Wisconsin Labor History Society
- Abbreviation: WLHS
- Formation: 1981
- Field: Labor history
- President: Steven Cupery
- Vice President: Laurie Wermter
- Treasurer: Robin Lundgren
- Board of directors: Christopher F. Burkley, Paul Cigler Jr., Judith Gatlin, Jessica Gibson, Sergio Gonzalez, Jillian Marie Jacklin, Ginger Jefferson, Anita Johnson, Elizabeth Jozwiak, Harvey Kaye, David Newby, Joanne Ricca, Jon Shelton, Hugh Sloan, Luz Sosa
- Key people: Kenneth Germanson, Judith Burnick
- Main organ: Wisconsin Labor History Society Newsletter (quarterly)
- Website: www.wisconsinlaborhistory.org

= Wisconsin Labor History Society =

The Wisconsin Labor History Society (WLHS), founded in 1981, is a non-profit association based in Milwaukee, Wisconsin, to research and inform academics, workers, and general public on the labor history in the US state of Wisconsin. It commemorates the Bay View Tragedy of May 5, 1886, when state militia opened fire and killed eight of 1,500 workers marching during a national strike for an 8-hour work-day.

==Public sponsorship==
WLHS sponsors the "Struggle for Justice" photo exhibit about farm workers' organizing in the 1960s in Wisconsin.

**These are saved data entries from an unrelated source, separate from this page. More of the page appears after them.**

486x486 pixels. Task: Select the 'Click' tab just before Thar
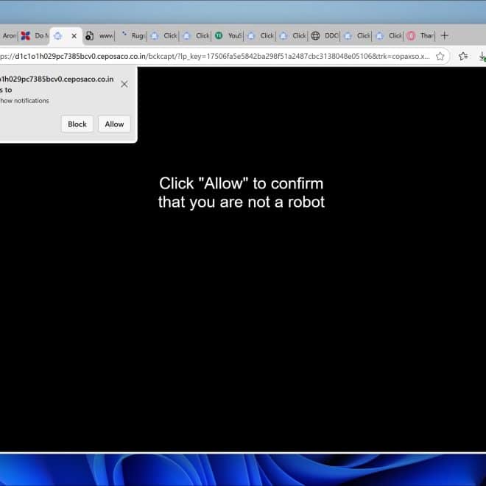point(389,35)
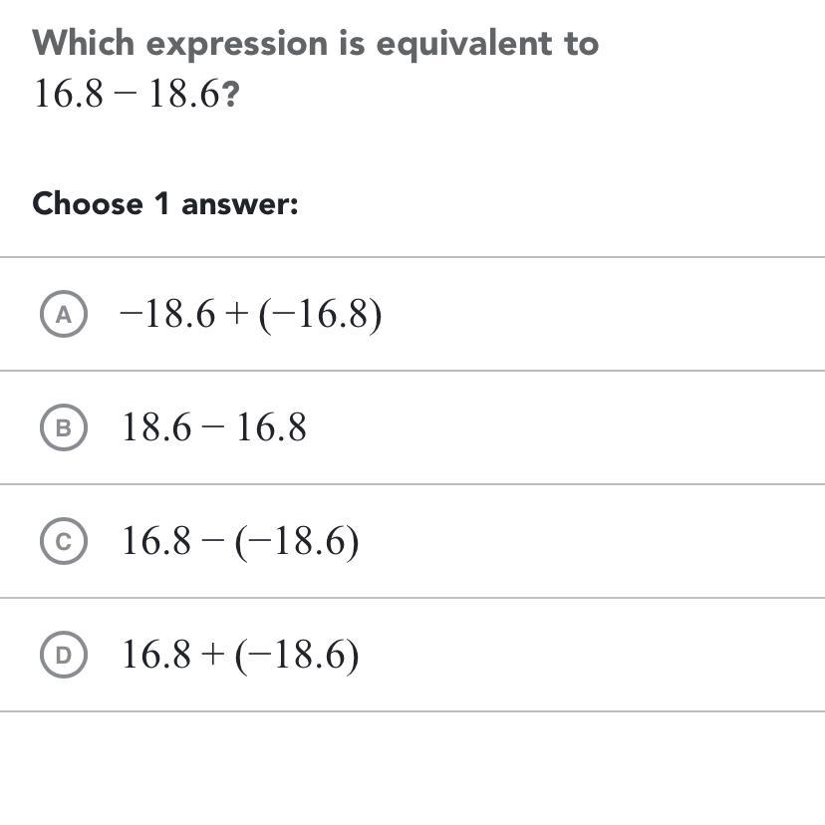Click the expression −18.6 + (−16.8)
Screen dimensions: 825x825
[250, 315]
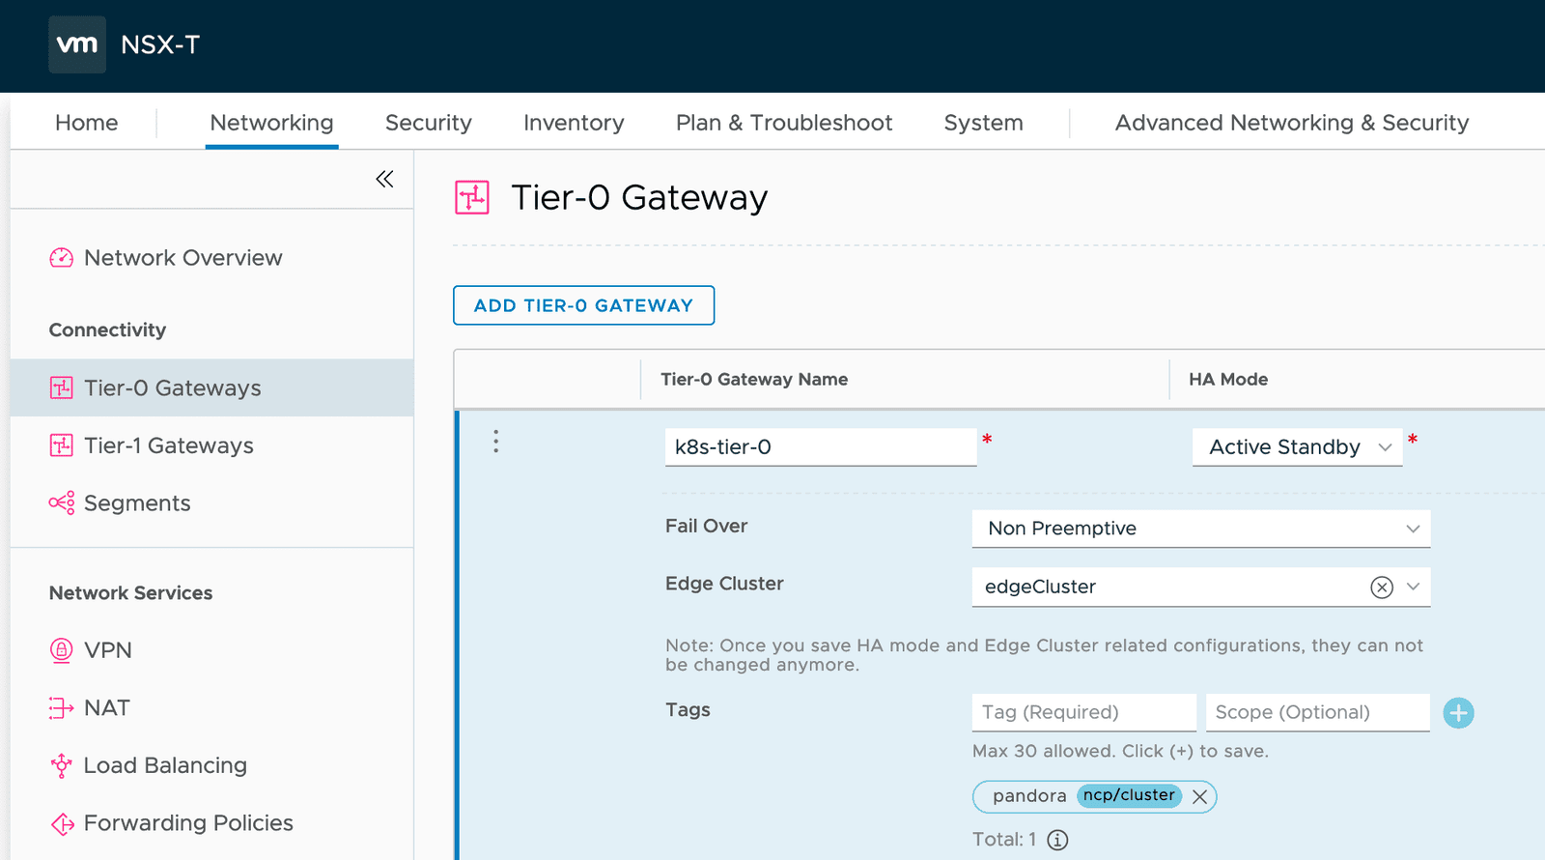Click the Tag (Required) input field

click(1083, 712)
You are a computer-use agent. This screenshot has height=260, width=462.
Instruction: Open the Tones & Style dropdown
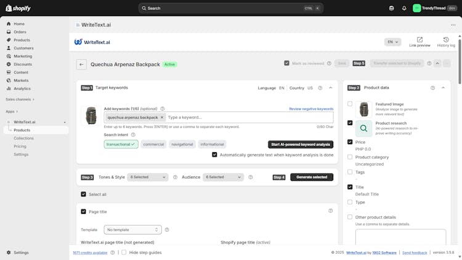[x=148, y=177]
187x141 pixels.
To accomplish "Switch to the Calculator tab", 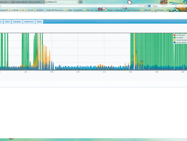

WLHS participates in a network of labor history organizations in the US and Canada including Illinois Labor History Society and the Pacific Northwest Labor History Association and holds joint meetings with them.

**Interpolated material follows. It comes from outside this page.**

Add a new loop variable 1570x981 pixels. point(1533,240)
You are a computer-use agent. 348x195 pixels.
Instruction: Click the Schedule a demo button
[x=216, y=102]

WLHS co-sponsors the Wisconsin Workers Memorial located in Zeidler Union Square Park in Milwaukee.

==Publications==
- Quarterly printed newsletter reports on events in labor history and WLHS activities
- Monthly online newsletter
- Books, curricula, videos and other materials on labor history

==Conferences==
WHLS sponsors an annual conference to highlight significant events in Wisconsin labor history. The first annual conference was held on May 1, 1982, at the Historic Turner's Hall. Speakers are often university members, historians, or prominent figures in the field; for example, in 1982, two labor historians Rick Pifer and Steve Meyer spoke, and in 2026, the editor of The Nation magazine, John Nichols, as well as Organizing Director of the Minnesota AFL-CIO, Todd Dalhstrom, spoke.

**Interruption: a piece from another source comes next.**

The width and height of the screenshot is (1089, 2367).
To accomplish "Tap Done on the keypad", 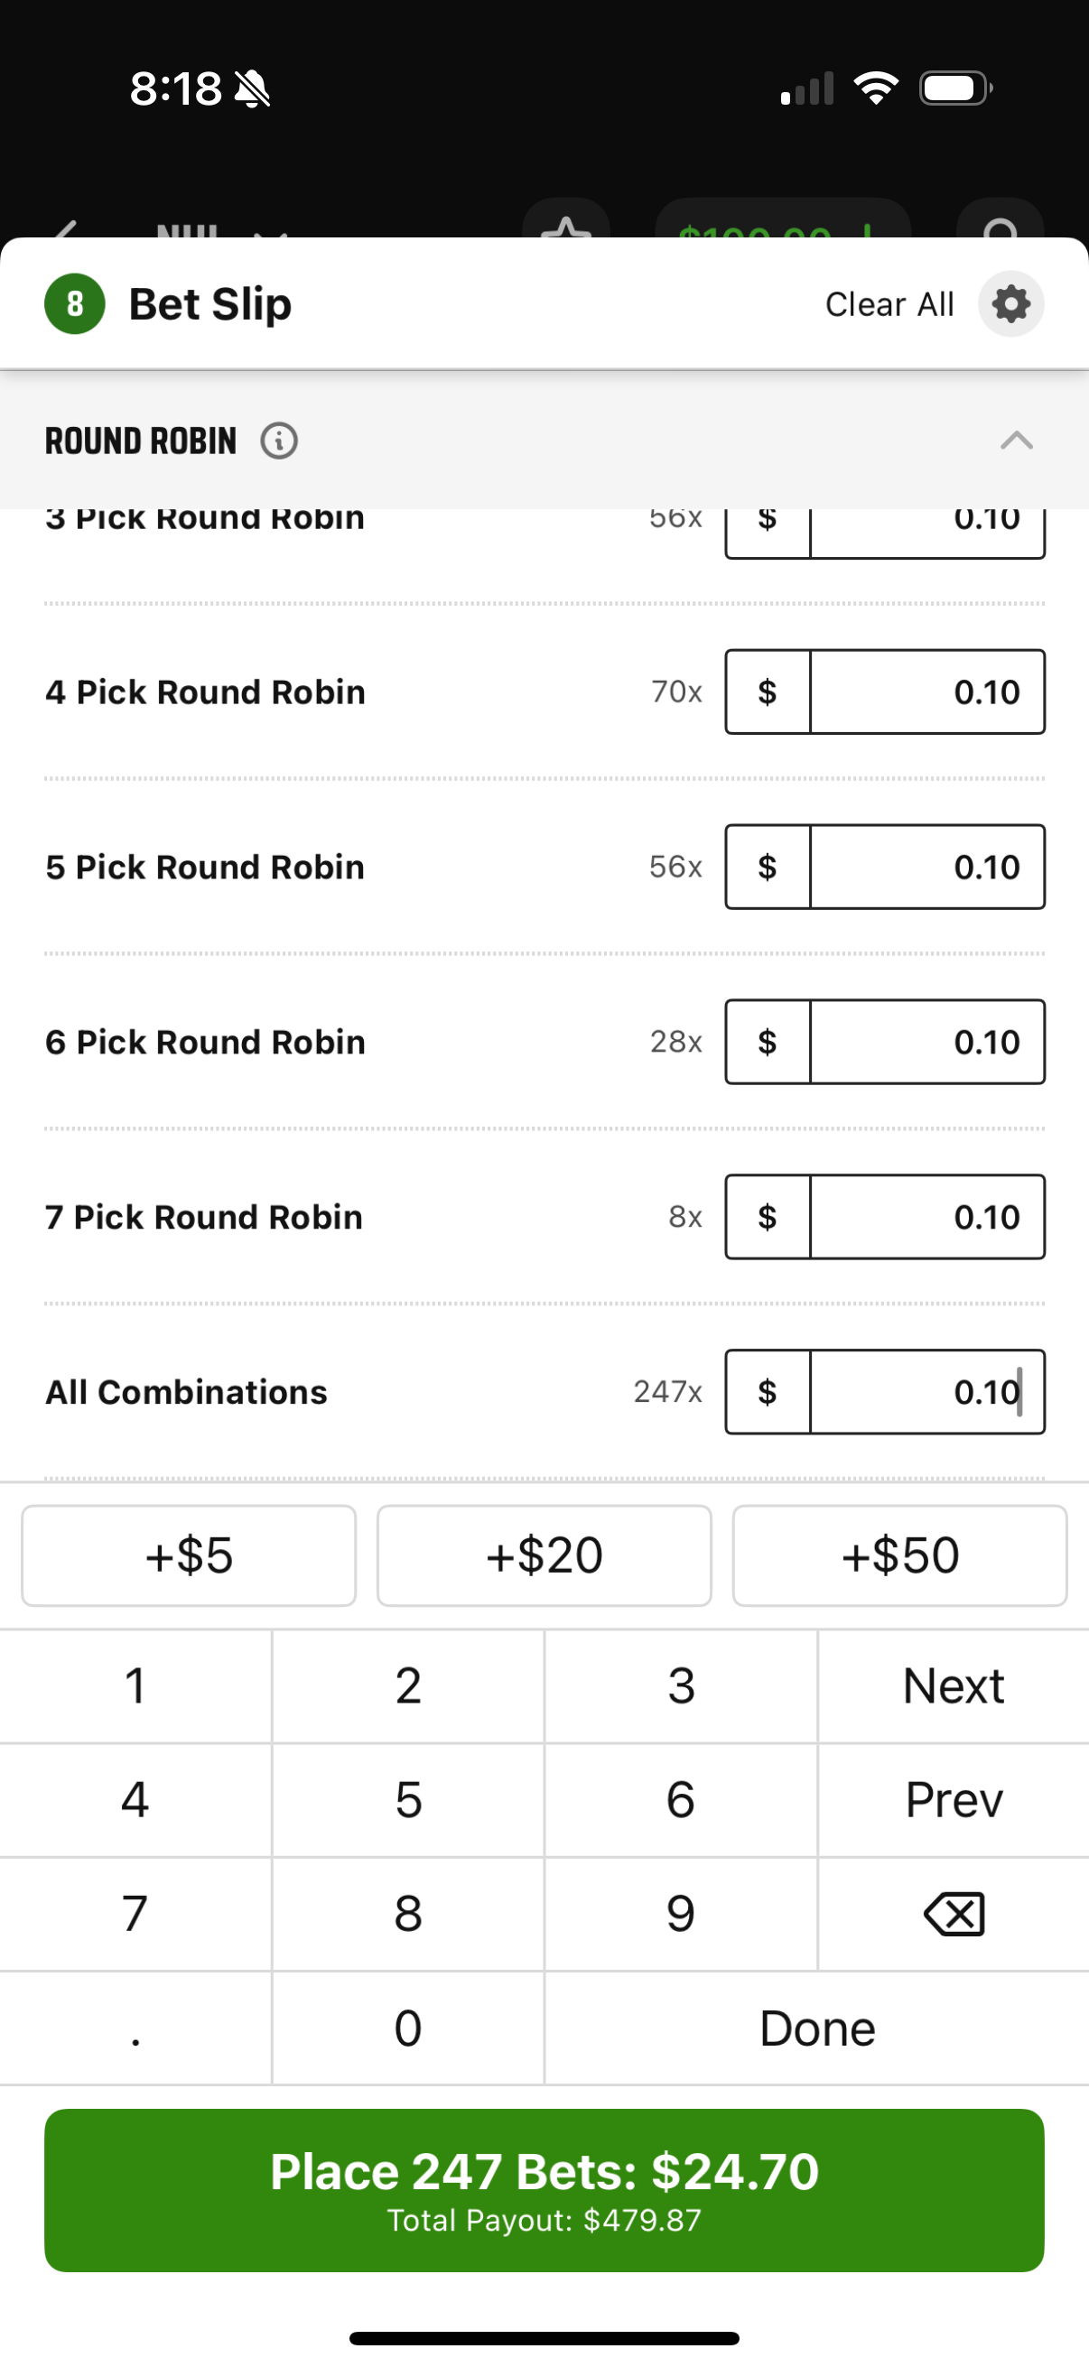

WLHS co-sponsors an annual Bay View Tragedy commemoration to honor workers killed in 1886 march during a national strike for an eight-hour work-day.

==Grants, awards==
WLHS promotes labor studies in colleges and universities:
- Daitsman Awards: special grants for labor history projects
- Zeidler Academic Award: annual award to graduate and undergraduate college students for original research into Wisconsin labor and working-class history

WLHS promotes labor studies in high and middle schools, including the Labor History Essay Contest, which offers cash awards to Wisconsin high school students.
- National History Day Contest: Sponsors awards for labor history projects by Wisconsin middle and high school students
WLHS also provides a Lifetime Achievement Award to one recipient annually. It is given to an individual determined to have a specific background and history of voluntary leadership.

==Archives==
WLHS has a strong relationship with the Wisconsin Historical Society (WHS), which regularly refers labor-related inquiries to WLHS and posts WLHS news and events. WHS also maintains a labor collection.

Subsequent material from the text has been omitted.